No, guys will actually talk to a porn star like they would a stripper in a club. It's just that most women wouldn't. We would just have to get past the dozened of guys she's had sex with and will continue to have sex with if she chooses to continue to do porn while in a relationship. It's all about what you can handle. One of my friends bestfriend's wife is a stripper and he has no problem with it. He say that it's a turn on. He says it's nothing but flesh. The mental and intimate connection with her is what he has that they don't. They even have a kid.

 

Honestly, if you feel that way about porn being abusive, why don't you make a couple of calls to some of the porn industries to get some of those women's numbers so that you can talk them out of being porn stars.

 

And do we forget the guys in the porn? Of course we do because most women stereotype them as loving their job and it would be impervious to change their minds!:lmao: Which is a load of crap! I know I wouldn't do porn at all! I would be too embarrassed. I also would feel ashamed if my future S/O seen me doing it. I would feel like a male whore but those are my feelings. This doesn't mean I disrespect or derogate the male porn stars. I would be a hypocrite.

 

For instance, I don't agree with the war in Iraq but I respect the troops for their patriotism. You can respect someone else likes and occupation, but not want to do it yourself. I would never personally walk up to a female porn star and blatantly disrespect her and neither would most of the guys friends I have. She's still a human being.

 

BTW, Back in Madonna's younger days, most women and conservative men were the ones who were saying the whole "Madonna is a whore" thing.

Posted
Rainfall,

 

Beyond that I'm not interested in being the thought police. I personally think monogamy is difficult and for some people downright impossible to manage over the span of decades.I just think it would be far more sporting of those men and women to come to grips with their limitations in this area and to be brutally honest about it when discussing an exclusive relationship/proposing marriage to prospective partners.

 

I also think your POV is excessive at points and it makes me worry for you.

 

My POV is fine. I could not respect someone who would want to masturbate to trash when I am willing to have sex with him. I would not want to waste my time with someone who no longer gets turned on by me and needs to think of porn trash in order to get turned on enough to have sex with me.

  • Author
Posted
My POV is fine. I could not respect someone who would want to masturbate to trash when I am willing to have sex with him. I would not want to waste my time with someone who no longer gets turned on by me and needs to think of porn trash in order to get turned on enough to have sex with me.

 

Sorry for bumming but I would agree unless the woman is not keeping herself up-to-part and things innovative. You can't blame a person for that.

 

 

Not saying you're saying this or thinking it:

 

If a woman thinks she should be able to look the way she wants once she's in courtship (let herself go) and her S/O should be always turned on by her because of "love", she is a ball of contradiction and delusional!:lmao:

 

LOVE doesn't stop us from yelling or disciplined our children, does it?

 

 

 

 

 

FYI, I am not trying to compare courtship with child disciplined!:confused: I'm just saying that love doesn't keep from reacting, or attentive.

Posted

I'm about to give up (congrats, hyperpen) but I just want to state, once again, that I think that the intros are for the camera. They may have a lot of truth in them, but a lot of what they say is geared for the audience.

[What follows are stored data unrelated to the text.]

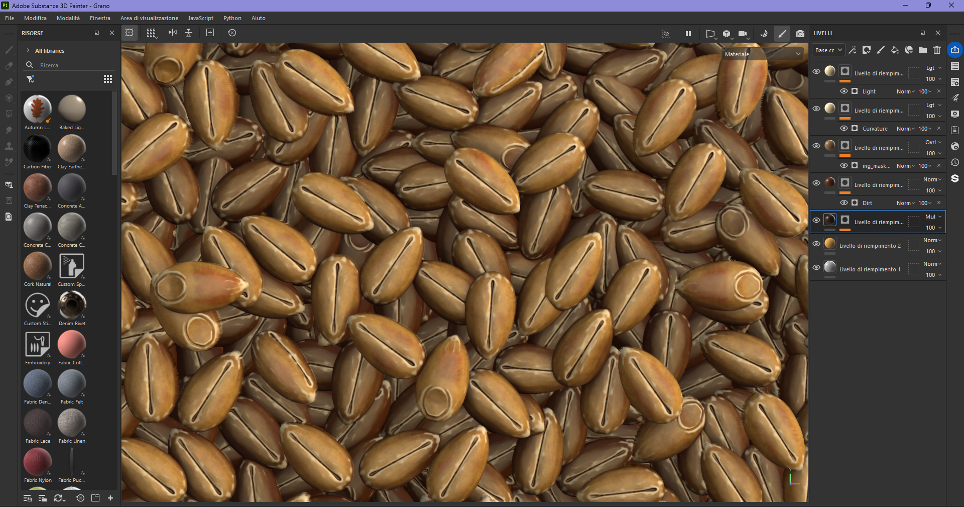Click the camera render mode icon
The image size is (964, 507).
pyautogui.click(x=800, y=34)
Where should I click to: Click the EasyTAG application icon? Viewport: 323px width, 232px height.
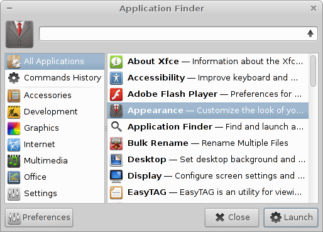click(x=116, y=192)
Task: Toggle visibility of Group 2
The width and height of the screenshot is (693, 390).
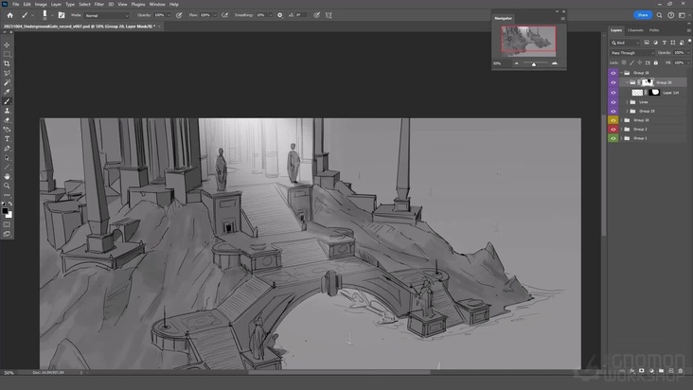Action: pyautogui.click(x=613, y=129)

This happens in real life as well. When we are trying to seduce someone, we tend to let our earthier, sexier side out. When friends get together and talk about sex, we don't just talk about how amazing it is all the time, we also bitch about the stuff that we hate.

 

I have NO problem with women choosing to strip or act in pornos for a living. You make great money, it totally makes economic sense. I'm not a judgmental porn hater. And I am sure that at least some of the time, the girls are having an authentically good time. Some of the guys they're with (and girls) are pretty talented!

 

And as far as my conscience tweaking me lately about watching porn, well, it's just my opinion. I'd be a hypocrite if I looked down on anyone for watching. Just my niggling conscience caused me to do a little thinking about the whole thing, trying to figure out why I watched it, got off to it, but would be horrified if my daughter chose it as a profession. Why I wouldn't choose it. That's what I mean about an "other class" (not an under class).

 

Now, if a woman (or man) got into porn with a clear head, no issues about self-worth, no problem. Fair deal. But if someone is there because they feel like it's their only option, low self-esteem issues, past abuse, then I'd feel like crap for participating in their ongoing debasement, for my fleeting pleasure.

 

And the trouble is, you don't know which ones are which. So for now, I'm staying away, and letting my imagination run some creative little movies in my head, when I need the diversion.

 

Hyperpen, I really don't think we are that far off from each other in terms of point of view (except maybe the last bit - that's my personal issue of late). Stop slamming me.

Posted
Cool women just deal with the fact that their guy does porn all the time' is because your girlfriend is submissive and acts like she is cool with all the porn and that you are attracted to porn stars because she doesn't want to lose you and you can tell everyone that you have the cool girlfriend. But..she's submissive because she doesn't want to lose her man so she will secretly be unhappy and put up with it so you don't drop her. Kinda sad.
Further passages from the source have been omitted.